══ TEXT BLOCK ══

Morris also told Motherboard and tweeted that this experiment is exempt from informed consent, which would require the company to provide each participant with a written document regarding the possible risks and benefits of the experiment, in order to decide if they want to participate. He claimed that Koko didn’t use any personal information and has no plan to publish the study publicly, which would exempt the experiment from needing informed consent. This suggests that the experiment did not receive any formal approval process and was not overseen by an Institutional Review Board (IRB), which is what is required for all research experiments that involve human subjects and access to identifiable private information.

“Every individual has to provide consent when using the service. If it were a university study (which it’s not), this would fall under an ‘exempt’ category of research,” he said. “This imposed no further risk to users, no deception, and we don’t collect any personally identifiable information or protected health information (no email, phone number, ip, username, etc). In fact, previous research we’ve done, along these lines, but with more complexity, was exempt.”

“This experiment highlights a series of overlapping ethical problems. The study doesn’t seem to have been reviewed by an Institutional Review Board, and the deception of potentially vulnerable people should always raise red flags in research,” Luke Stark, the Assistant Professor in the Faculty of Information & Media Studies (FIMS) at Western University in London, Ontario, told Motherboard. “The fact that the system is good at formulating routine responses about mental health questions isn’t surprising when we realize it’s drawing on many such responses formulated in the past by therapists and counsellors and available on the web. It’s unethical to deceive research participants without good reason, whether using prompts provided by a natural language model or not.”

═══

WHAT TO WORK ON:
1 - In the Koko text, please begin at the words "Morris also told" and stop after "identifiable private information.", substituting "written consent" for each "informed consent".
2 - According to the Koko text, at which university and in what city does Luke Stark hold his position?
3 - Decide whether each statement agrees with the Koko text, and quote the words that settle it: (a) Morris said Koko plans to publish the study publicly. (b) Koko collects users' email addresses. (c) Stark said the deception of potentially vulnerable people should raise red flags in research.
Base every answer on the Koko text alone.

══ SUPPLIED MATERIAL ══

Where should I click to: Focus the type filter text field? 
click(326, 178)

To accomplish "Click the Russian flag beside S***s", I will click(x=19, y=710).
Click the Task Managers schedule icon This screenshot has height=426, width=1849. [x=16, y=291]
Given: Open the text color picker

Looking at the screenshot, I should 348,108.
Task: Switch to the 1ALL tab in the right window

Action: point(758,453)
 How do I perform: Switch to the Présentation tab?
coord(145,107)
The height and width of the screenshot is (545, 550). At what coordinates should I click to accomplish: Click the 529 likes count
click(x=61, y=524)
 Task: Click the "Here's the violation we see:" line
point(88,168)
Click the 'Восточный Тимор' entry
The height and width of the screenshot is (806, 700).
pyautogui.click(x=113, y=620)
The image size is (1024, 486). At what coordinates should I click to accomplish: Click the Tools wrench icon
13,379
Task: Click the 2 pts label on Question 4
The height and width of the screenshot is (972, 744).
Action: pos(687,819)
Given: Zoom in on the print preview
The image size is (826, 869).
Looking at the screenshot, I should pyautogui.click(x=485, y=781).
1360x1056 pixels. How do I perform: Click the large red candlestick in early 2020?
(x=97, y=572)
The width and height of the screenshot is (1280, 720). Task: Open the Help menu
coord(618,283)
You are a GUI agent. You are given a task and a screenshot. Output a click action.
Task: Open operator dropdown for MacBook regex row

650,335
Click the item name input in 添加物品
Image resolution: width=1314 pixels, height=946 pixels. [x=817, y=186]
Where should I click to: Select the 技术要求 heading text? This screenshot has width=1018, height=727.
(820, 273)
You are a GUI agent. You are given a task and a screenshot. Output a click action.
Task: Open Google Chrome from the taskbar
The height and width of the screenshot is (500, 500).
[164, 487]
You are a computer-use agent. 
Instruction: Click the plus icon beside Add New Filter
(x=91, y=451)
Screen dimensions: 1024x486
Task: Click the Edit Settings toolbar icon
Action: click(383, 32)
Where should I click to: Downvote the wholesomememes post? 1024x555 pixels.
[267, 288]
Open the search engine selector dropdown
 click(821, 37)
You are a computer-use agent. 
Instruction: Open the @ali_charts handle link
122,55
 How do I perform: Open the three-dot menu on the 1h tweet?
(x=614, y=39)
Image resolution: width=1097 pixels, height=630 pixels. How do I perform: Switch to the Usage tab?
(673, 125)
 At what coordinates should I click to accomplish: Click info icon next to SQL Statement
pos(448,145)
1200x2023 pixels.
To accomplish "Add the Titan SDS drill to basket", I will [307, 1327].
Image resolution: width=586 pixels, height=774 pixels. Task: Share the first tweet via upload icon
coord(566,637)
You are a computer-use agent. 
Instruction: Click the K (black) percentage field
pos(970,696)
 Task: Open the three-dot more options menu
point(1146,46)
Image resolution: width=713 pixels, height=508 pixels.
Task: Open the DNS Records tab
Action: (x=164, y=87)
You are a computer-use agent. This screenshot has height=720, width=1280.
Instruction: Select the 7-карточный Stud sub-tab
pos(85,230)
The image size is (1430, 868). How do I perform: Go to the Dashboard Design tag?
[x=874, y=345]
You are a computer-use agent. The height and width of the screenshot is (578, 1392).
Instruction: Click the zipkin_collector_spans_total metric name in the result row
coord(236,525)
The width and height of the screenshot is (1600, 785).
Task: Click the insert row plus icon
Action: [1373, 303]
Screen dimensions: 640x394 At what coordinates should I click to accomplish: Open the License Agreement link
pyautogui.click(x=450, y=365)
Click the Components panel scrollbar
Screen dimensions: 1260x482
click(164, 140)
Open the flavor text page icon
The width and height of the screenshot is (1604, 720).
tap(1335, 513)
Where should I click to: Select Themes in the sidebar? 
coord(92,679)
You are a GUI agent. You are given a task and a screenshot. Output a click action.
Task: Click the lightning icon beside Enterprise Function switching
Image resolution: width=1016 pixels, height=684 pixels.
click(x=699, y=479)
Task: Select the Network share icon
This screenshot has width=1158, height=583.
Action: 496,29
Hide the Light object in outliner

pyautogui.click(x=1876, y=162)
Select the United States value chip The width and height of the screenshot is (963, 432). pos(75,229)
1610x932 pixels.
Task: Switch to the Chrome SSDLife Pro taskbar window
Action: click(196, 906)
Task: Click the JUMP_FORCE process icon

═══

RESULTS FOR THE EXERCISE:
1 -
Morris also told Motherboard and tweeted that this experiment is exempt from written consent, which would require the company to provide each participant with a written document regarding the possible risks and benefits of the experiment, in order to decide if they want to participate. He claimed that Koko didn’t use any personal information and has no plan to publish the study publicly, which would exempt the experiment from needing written consent. This suggests that the experiment did not receive any formal approval process and was not overseen by an Institutional Review Board (IRB), which is what is required for all research experiments that involve human subjects and access to identifiable private information.

2 - Western University in London, Ontario.

3 -
(a) No: "has no plan to publish the study publicly"
(b) No: "we don’t collect any personally identifiable information or protected health information (no email, phone number, ip, username, etc)"
(c) Yes: "the deception of potentially vulnerable people should always raise red flags in research"